Ecco tre buoni motivi per leggerlo:
1 Perché gli autori dei libri in questione non sono sconosciuti (sarebbe stato troppo facile) ma scrittori del calibro di Hemingway, Byron, Gogol’ e altri. Di loro si pensa di sapere tutto, eppure alcuni dei loro testi sono andati irrimediabilmente perduti. Perché? E come? Il libro è anche un modo non convenzionale ma decisamente originale per avvicinarsi alla storia personale di alcuni grandi della letteratura, attraverso ricerche e testimonianze.

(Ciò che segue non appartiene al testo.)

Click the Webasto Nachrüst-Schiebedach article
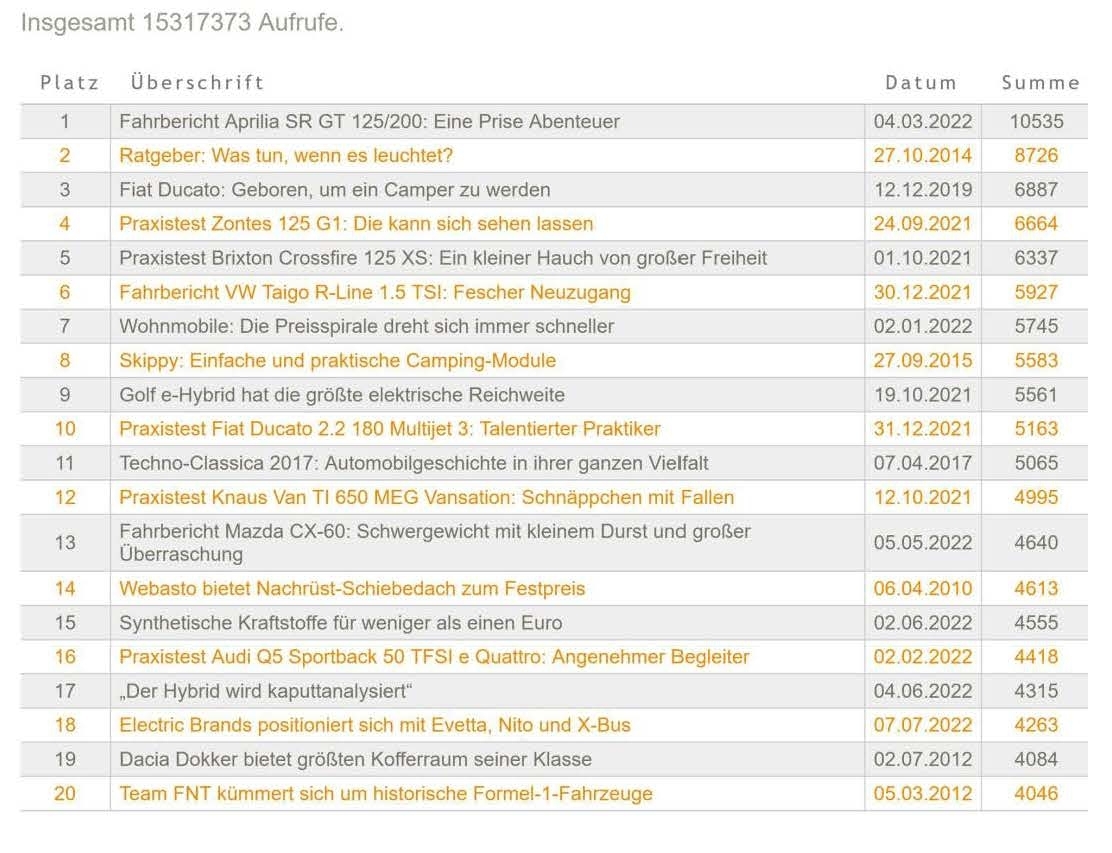Viewport: 1112px width, 853px height. point(352,589)
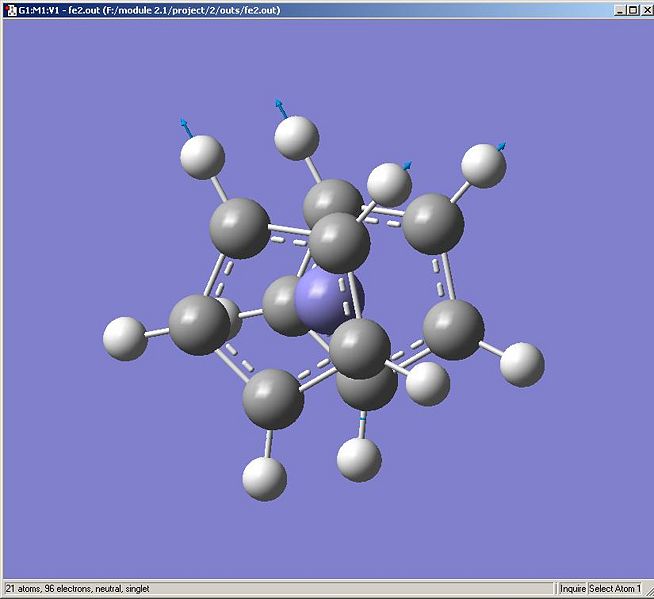Select the lowest hydrogen atom on the left
The height and width of the screenshot is (599, 654).
[x=264, y=479]
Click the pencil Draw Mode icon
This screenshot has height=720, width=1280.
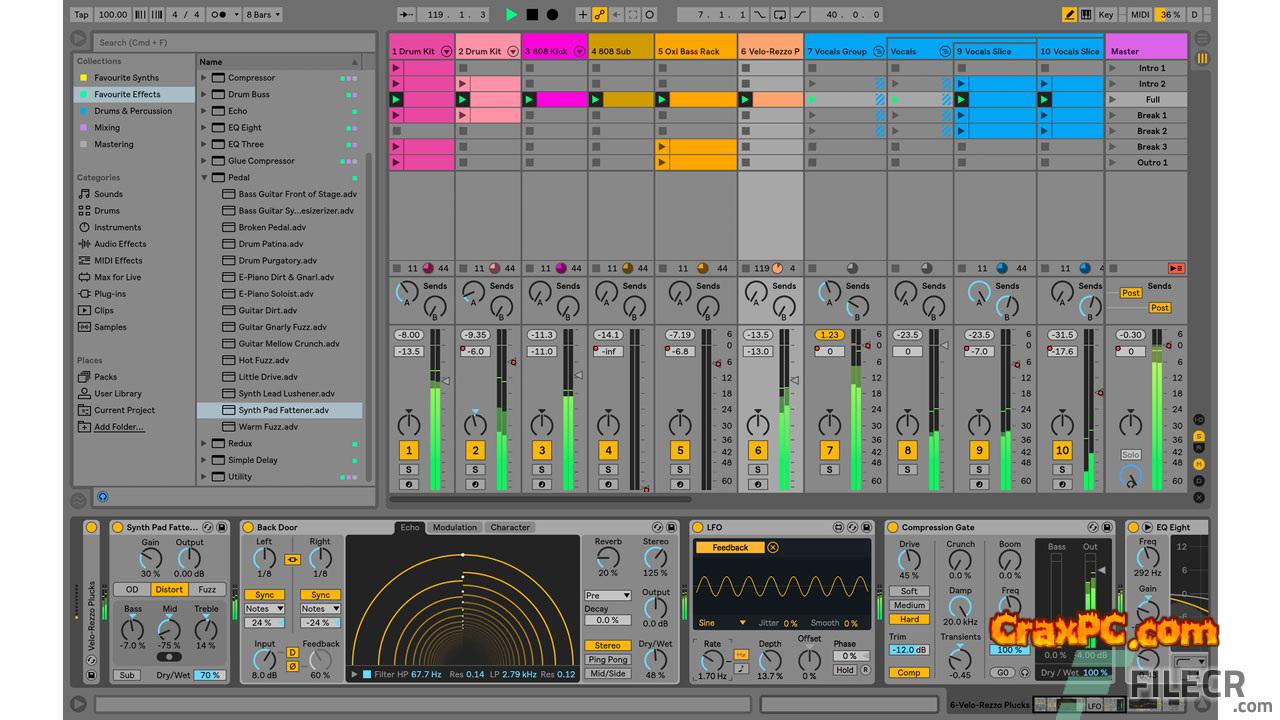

Chi – “malato” di perfezionismo – ha voluto distruggere il suo manoscritto, chi lo ha smarrito, chi è stato derubato: ogni libro perduto racconta una storia che non conoscevamo.
2 Perché il libro è un gioiellino che si legge davvero in poco tempo: lo stile è estremamente scorrevole e semplice, le storie – seppur in maniera sintetica – sono raccontate molto bene.
3 Perché parlare dei libri “perduti” è un modo per farli conoscere e, in qualche modo, riportarli alla luce, riscoprirli, come se l’autore fosse un Indiana Jones della letteratura e ci portasse a vivere tante avventure in momenti e in luoghi differenti. Di cosa parlavano quei testi? Come mai sono andati perduti? Possiamo contare su alcune testimonianze che raccontano sommariamente le trame o le idee dietro ai libri ma, per il resto, come sarebbe andata se quei testi fossero stati pubblicati (capolavori o clamorosi “flop”?) possiamo solo immaginarlo. E forse anche questa è parte del fascino di questi libri perduti.